A complete review of all the new lamps and other lighting products for 2002 - from small portable fluorescent kits for news broadcasting to DMX lighting consoles - as shown at IBC 2001.

Photon Beard
De Sisti Lighting

Kino Flo
ABC Products



Photon Beard's new Radiant 130 fluorescent soft spot is cool running for a long life, says Alan Gooch, its sales and marketing director. "Most of the linear type lamps were designed for general field background lighting, but there was a demand for key lighting, so we decided to develop a spot light using fluorescent tubes with a circular reflector and associated accessories, including barn doors and honeycomb, to create a more defined spot. This is the ideal product for close up work," he claims. It is available in switch control, analogue dimming, DMX dimming and phase control versions.
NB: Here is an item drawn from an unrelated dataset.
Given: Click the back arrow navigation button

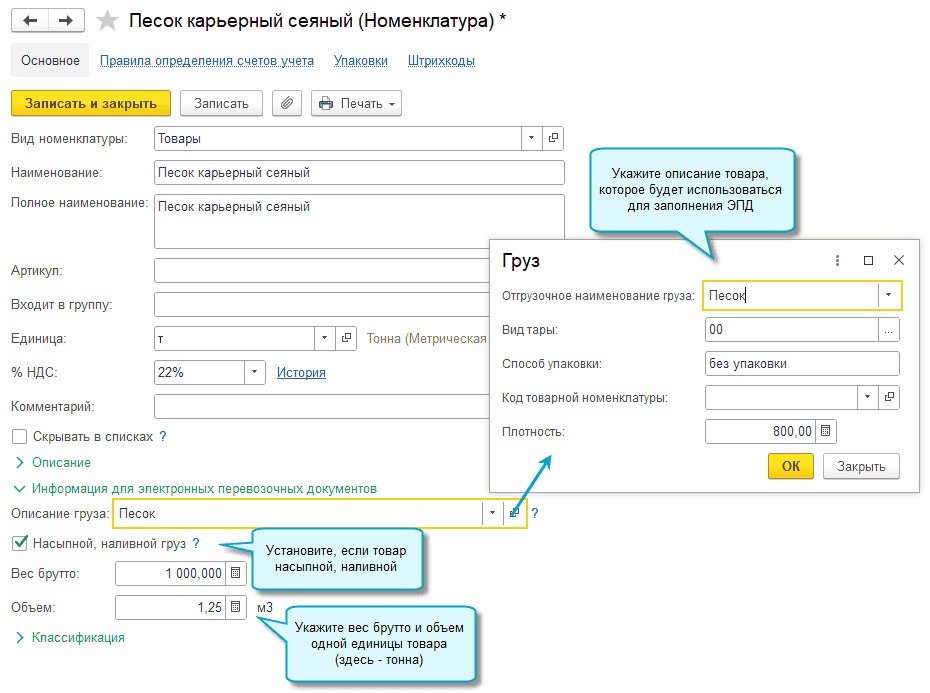Looking at the screenshot, I should click(x=30, y=21).
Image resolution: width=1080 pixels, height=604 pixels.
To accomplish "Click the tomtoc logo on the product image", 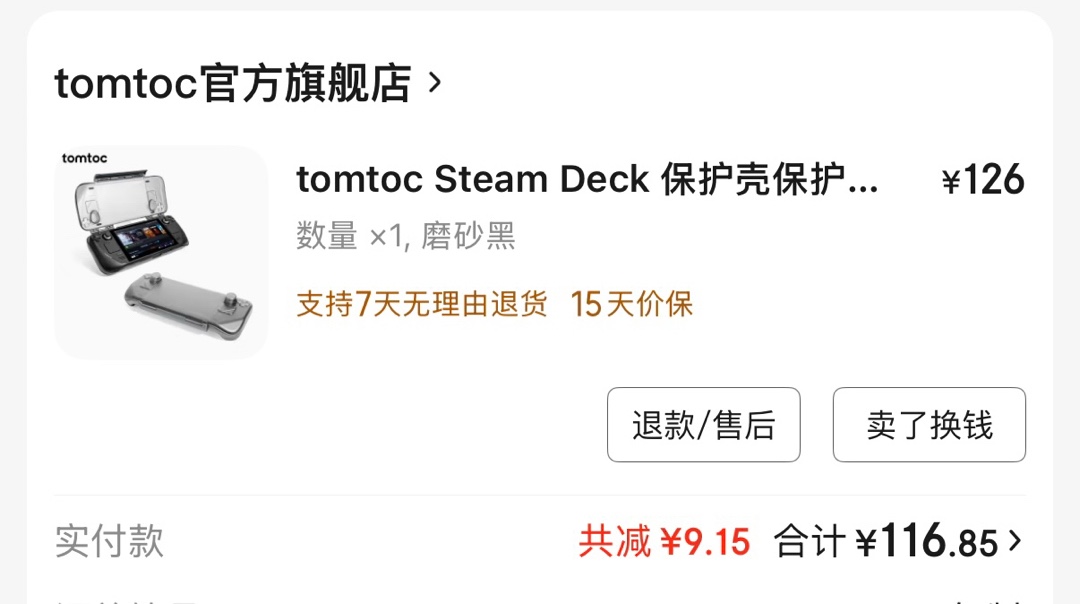I will pos(84,158).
De Sisti Lighting has a new reflector to give about 40% more light, which is better than even its previous intensifier. The DeLux fluorescent light is available in two or four tube versions, which can be combined "to create a wall of light," says area manager, Massimo Lobefaro. They are aimed at news studio or virtual set use.

Its new CD light range includes a cool 70 or 150 Watt spotlight using a high-efficiency discharge lamp which should have a 10,000 hour life. It is designed for news studios to enhance fluorescents. There is also a broad light version.
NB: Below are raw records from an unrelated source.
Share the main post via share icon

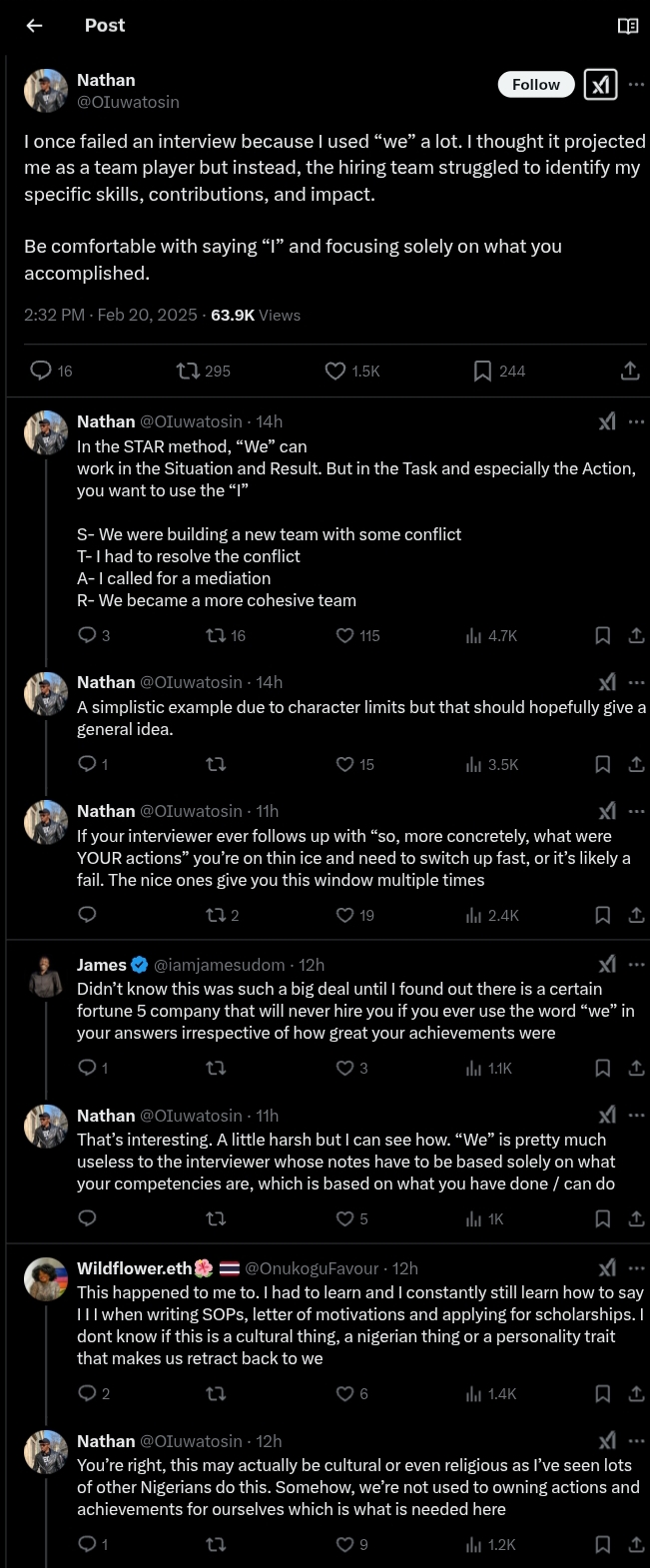pos(629,371)
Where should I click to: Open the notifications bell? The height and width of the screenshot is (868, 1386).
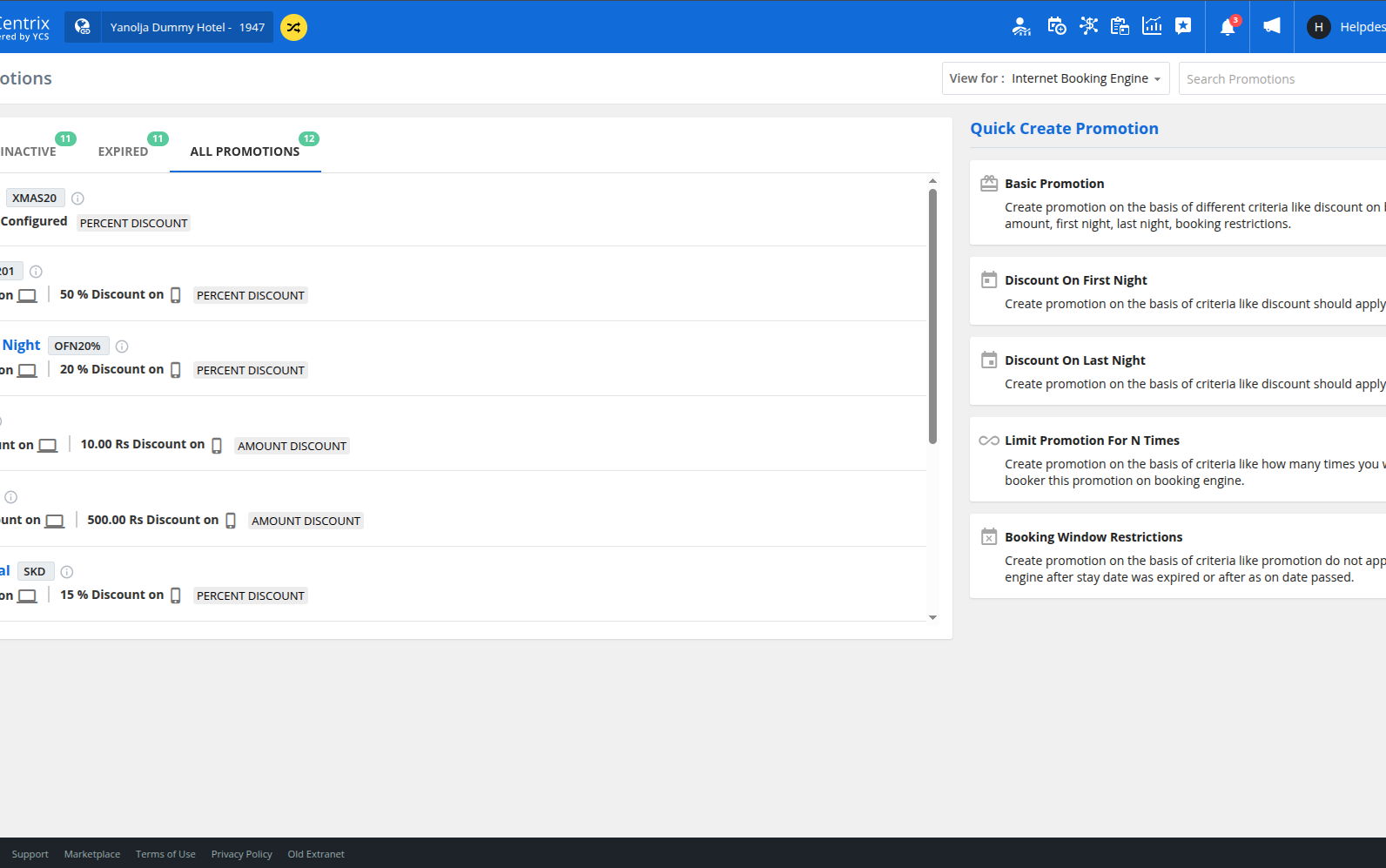tap(1228, 27)
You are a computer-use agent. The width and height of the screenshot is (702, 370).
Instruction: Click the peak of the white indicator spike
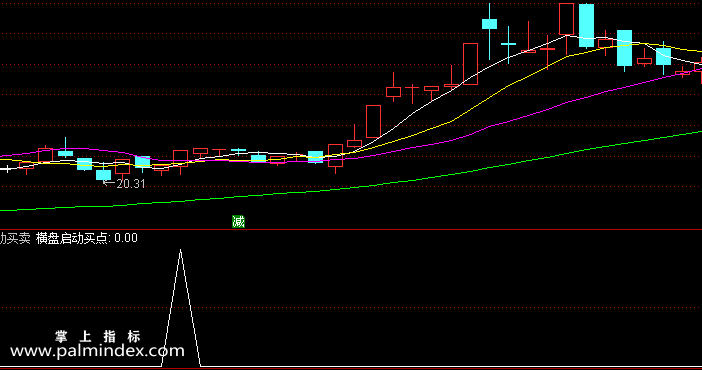pos(180,251)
De Sisti showed a new version of its software for controlling telescopic lighting hoists at IBC. The Windows-based Icarus 2000 can record horizontal and vertical positions, barn door, rotation, angle and height and recall any set-up in seconds. "It gives complete control of the system from the computer, and makes it much faster to change lighting between programmes," says Massimo Lobefaro. It can also be used for moving light effects and has recently been installed in Disney's Paris studios.


Brightline's new, smaller miniT lights are designed to fit in the space of half a standard office ceiling tile (300x600mm). Users can fit 1x4-lamp, 1x2-lamp or 2x1-lamp units. The larger T series can now also be more recessed in its tray, so it doesn't stick out from the ceiling when it is in its home position. There is also now a diffuser for the T and miniT series lights.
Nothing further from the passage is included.